[start]

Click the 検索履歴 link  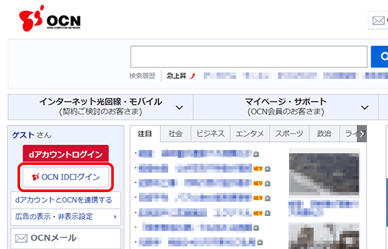[x=142, y=76]
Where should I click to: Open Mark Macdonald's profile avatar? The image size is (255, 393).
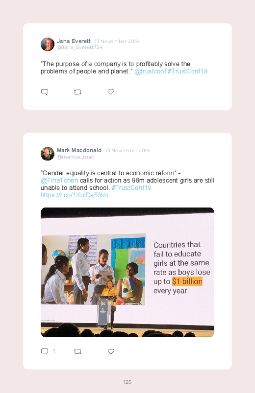tap(48, 154)
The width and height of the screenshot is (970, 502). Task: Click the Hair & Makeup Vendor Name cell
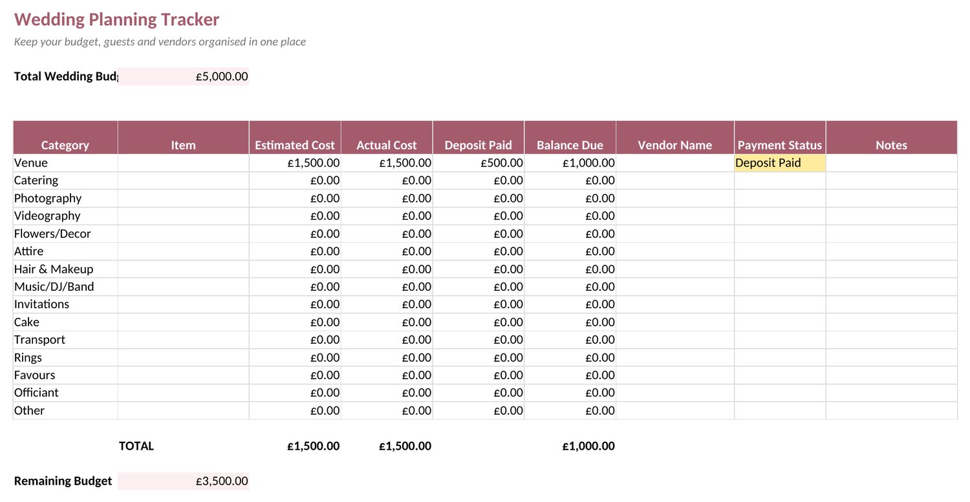[675, 269]
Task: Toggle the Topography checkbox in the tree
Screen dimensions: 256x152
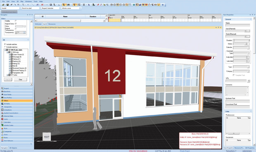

[end]

Copy the part of the data that opens with the line containing "Where should I" and runs through the end of the data, word for word. Leave the pictures out.

▸ CORRECT RESULT
Where should I click to: Open Mark Macdonald's profile avatar? The image size is (255, 393).
tap(48, 154)
The width and height of the screenshot is (970, 502). Task: Click the Hair & Makeup Vendor Name cell
[675, 269]
Task: Toggle the Topography checkbox in the tree
Screen dimensions: 256x152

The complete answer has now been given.